> [TASK TO COMPLETE]
Identify each line in the data below that contains the word "with" and copy those lines.
********************
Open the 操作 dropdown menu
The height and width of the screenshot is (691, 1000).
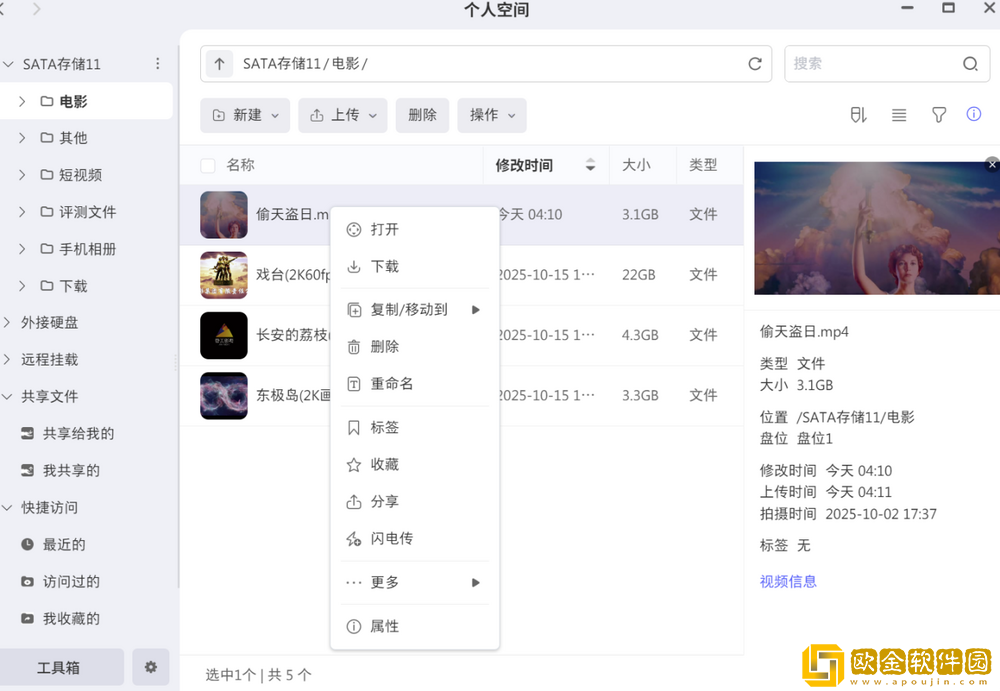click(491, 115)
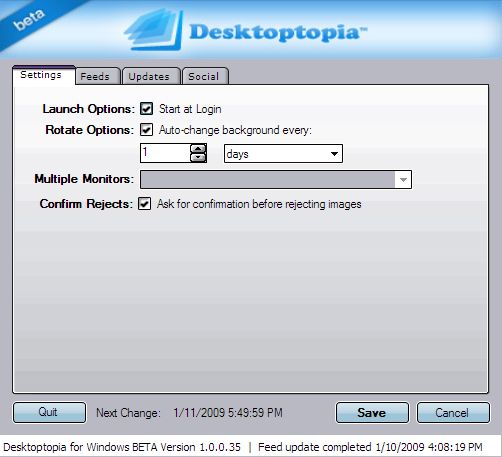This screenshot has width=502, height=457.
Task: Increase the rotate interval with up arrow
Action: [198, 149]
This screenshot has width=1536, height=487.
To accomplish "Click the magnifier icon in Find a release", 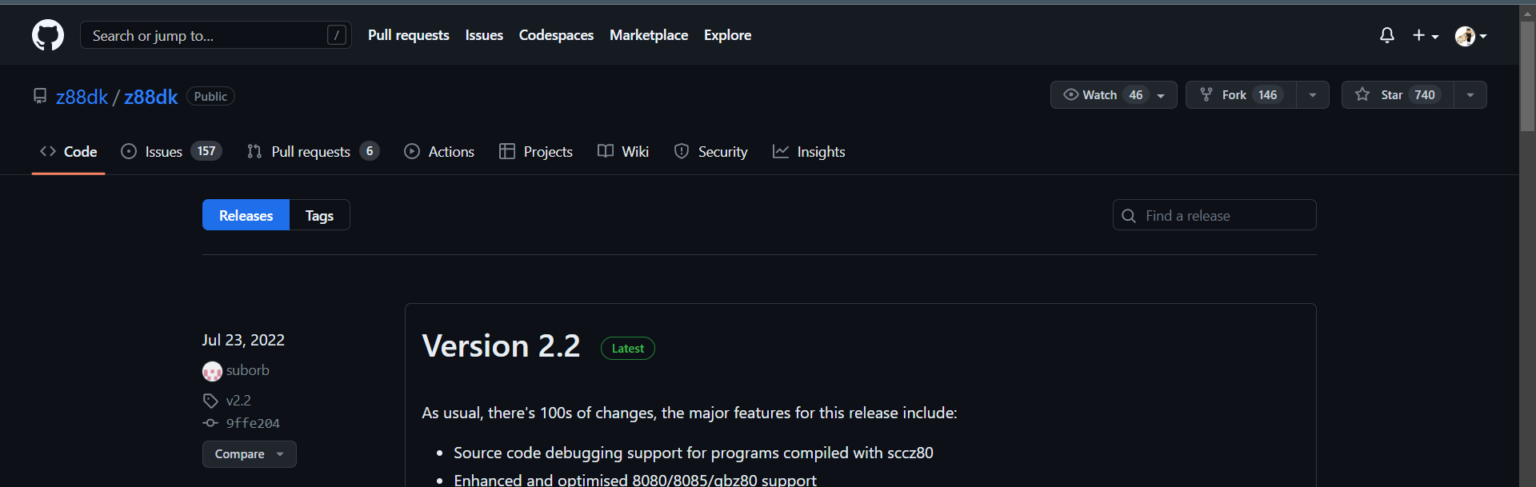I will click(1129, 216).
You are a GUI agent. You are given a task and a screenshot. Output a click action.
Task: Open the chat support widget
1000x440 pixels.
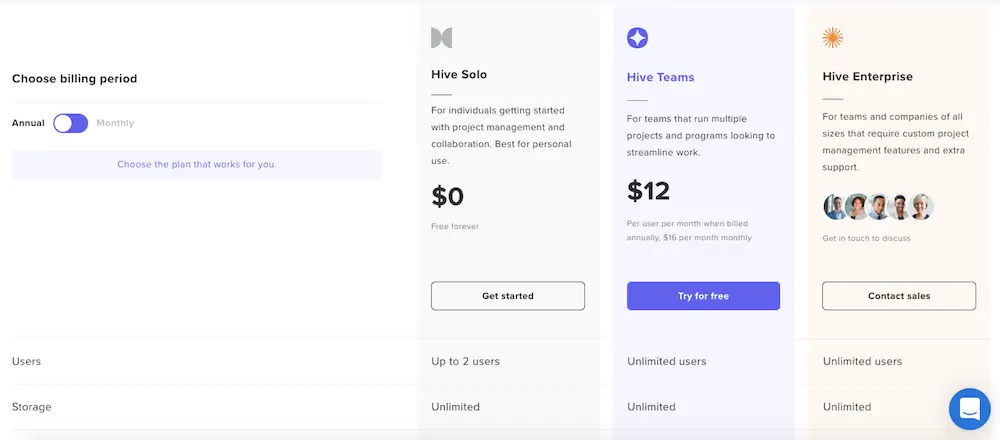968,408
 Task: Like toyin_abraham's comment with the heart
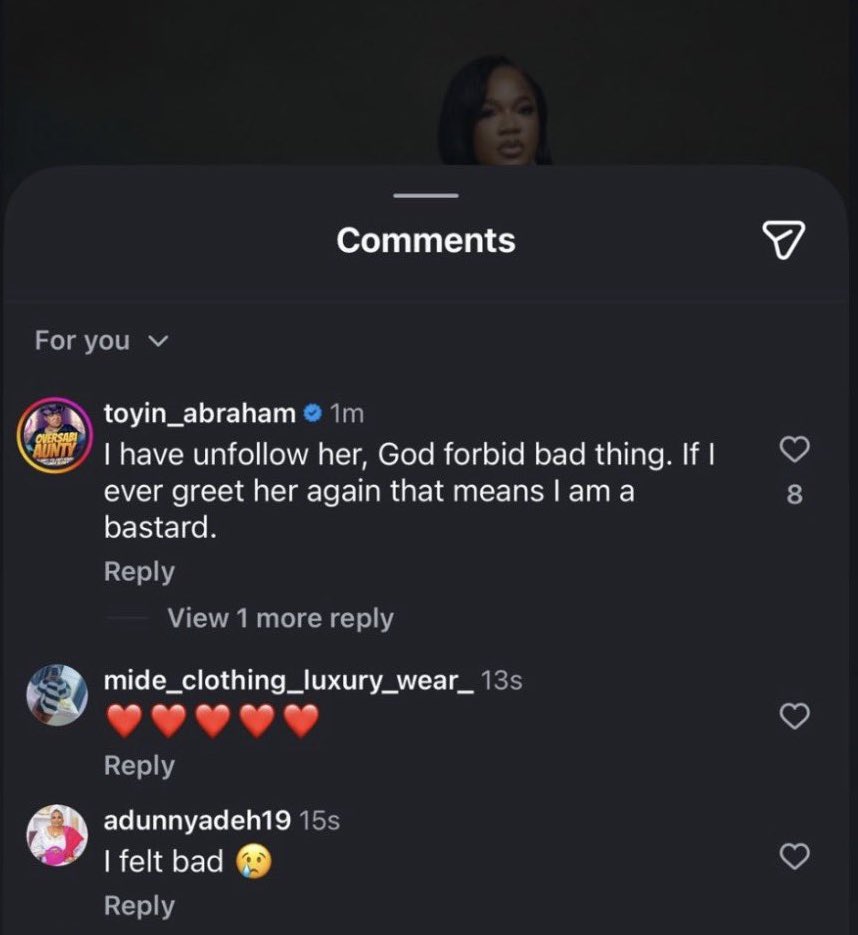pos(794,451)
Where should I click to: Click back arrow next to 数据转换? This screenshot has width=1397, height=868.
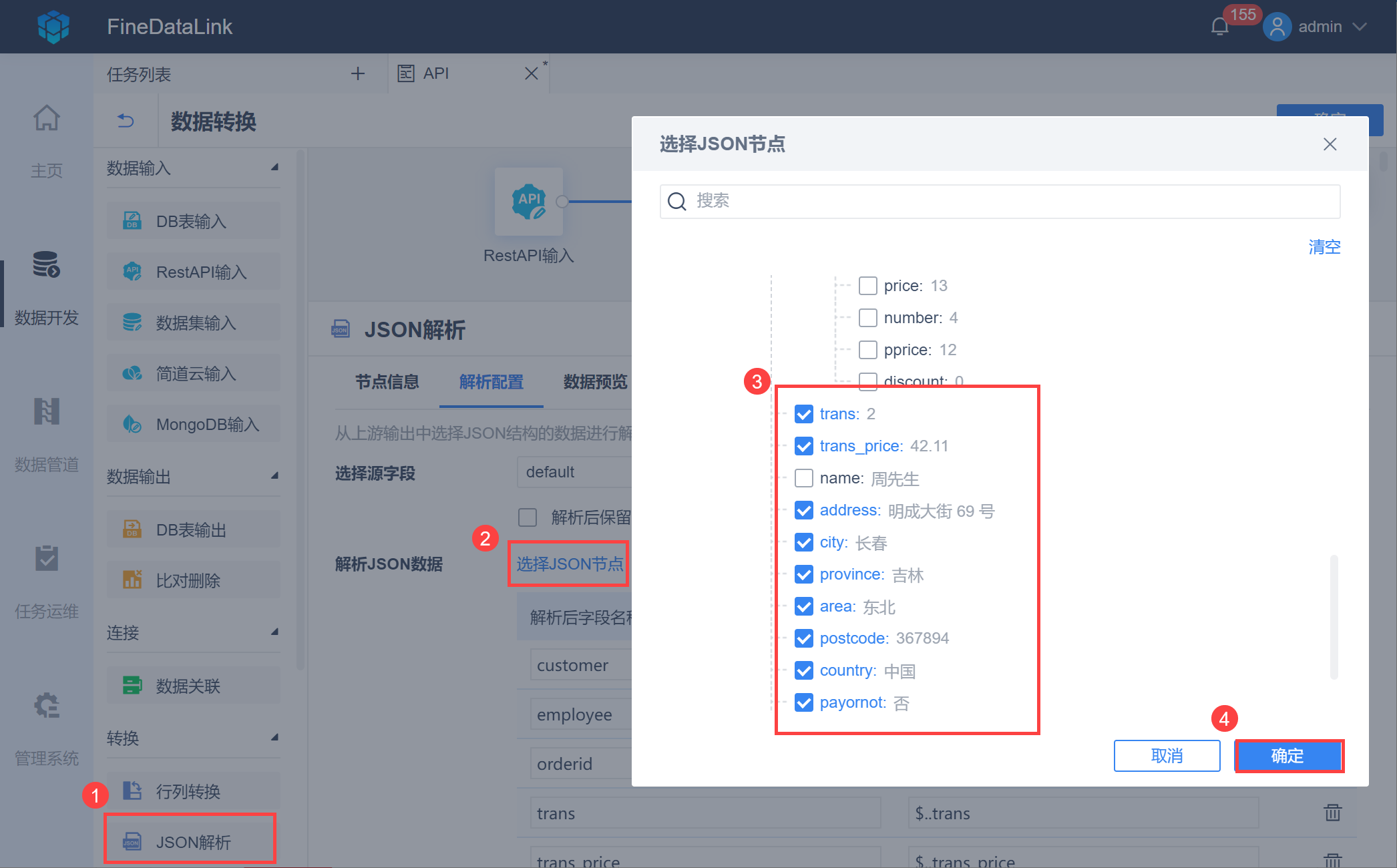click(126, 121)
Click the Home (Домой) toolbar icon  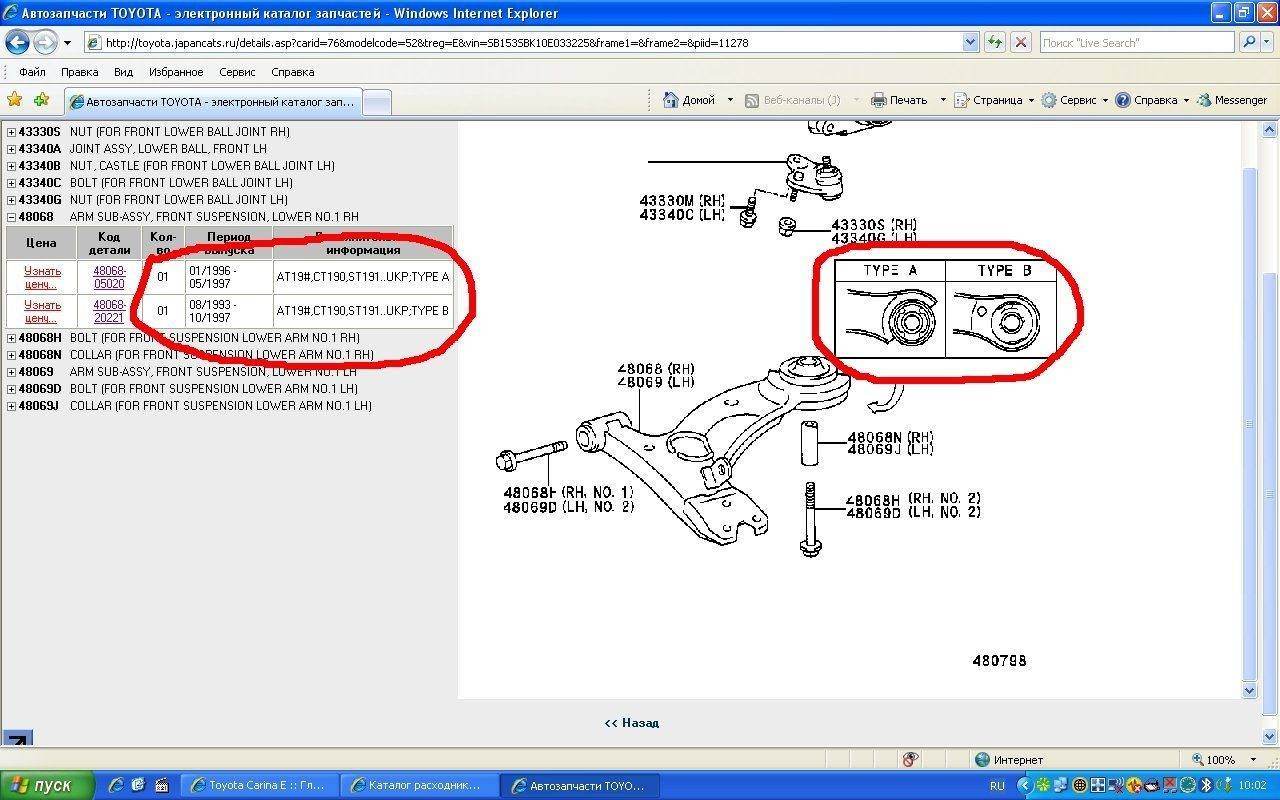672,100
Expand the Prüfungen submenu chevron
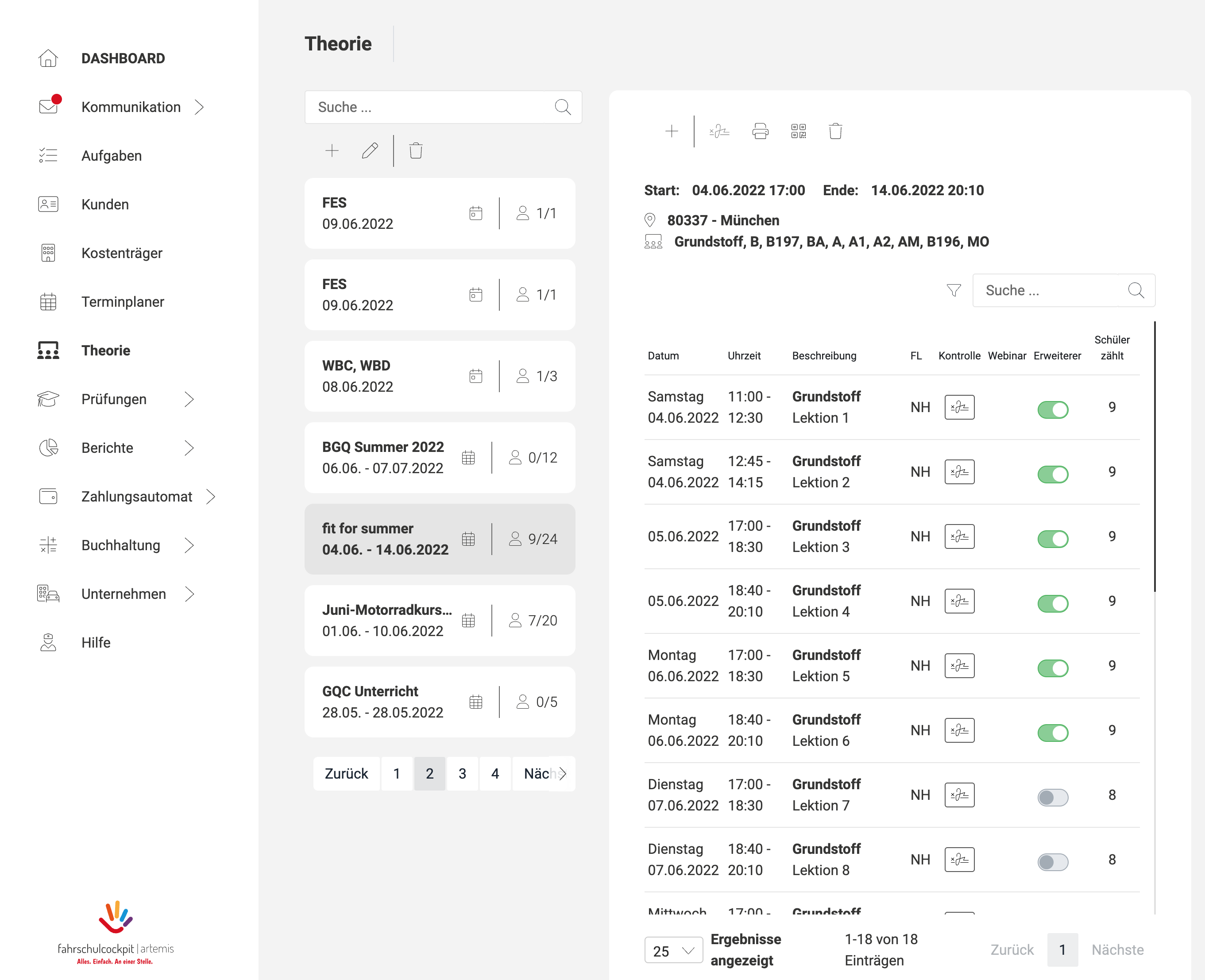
********************
> [CORRECT RESULT]
Task: Increase the rotate interval with up arrow
 Task: Like toyin_abraham's comment with the heart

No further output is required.